Ulysses can be slow going. I have been trying to catch up on my page a day (look in the links, you'll find it) as I have been waaaay behind. I read about fifty pages today and some of it is slow going. That is the nature of such a style of writing though. Stream of conciousness has it drawbacks.
The particular section that I have been reading is kind of serpentine. Characters meet on the street and the story follows one and then doubles back to the meeting to follow another. There are easily 30 characters that wander in and out of the story- line and thus, the story itself repeats and starts and stops. The reader is lead into converstations that are already in progress and into stories that seem to be unrealated to the characters that...well...let's just say it's complicated.
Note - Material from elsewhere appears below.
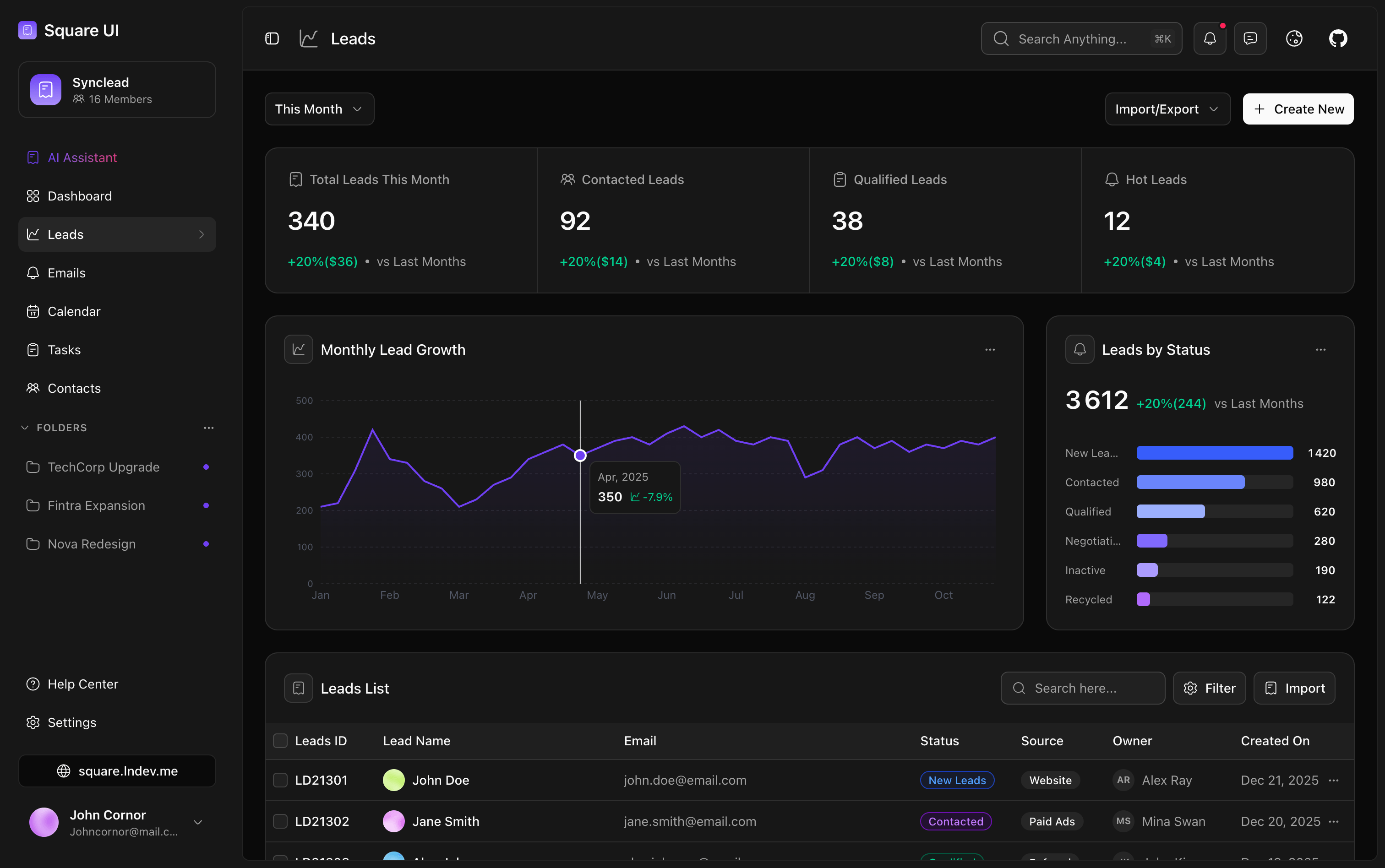The height and width of the screenshot is (868, 1385).
Task: Toggle the sidebar collapse icon
Action: (x=272, y=38)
I have read the book before with guidance (in college) but reading it on my own is more challenging. But just when I think it's pointless, that, "Hey, stupid, you have no idea what you are reading and didn't you read this all before anyway?" I find a sentence that makes it all worth it. Today this was the sentence: "We had a midnight lunch too after all the jollification and when we sallied forth it was blue o'clock in the morning after the night before."
I could deconstruct why I think this sentence is so lovely. I could point out the word "jollification" and how just reading it makes me feel...jolly. I could talk about how the phrase "sallied forth" brings up visions of bowlered men and long skirted women arm in arm, laughing as they wander down the street. I might want to have a midnight lunch that ends at "blue o'clock". I do, in fact want such a thing. But really, the only point is that sometimes a little work pays off.
Thank you, Mr. Joyce. I may not always understand you but everyonce in a while I remember why I love you.
1 comment:
I don't think I'm quite ready for Joyce, but perhaps someday and maybe you can coach me.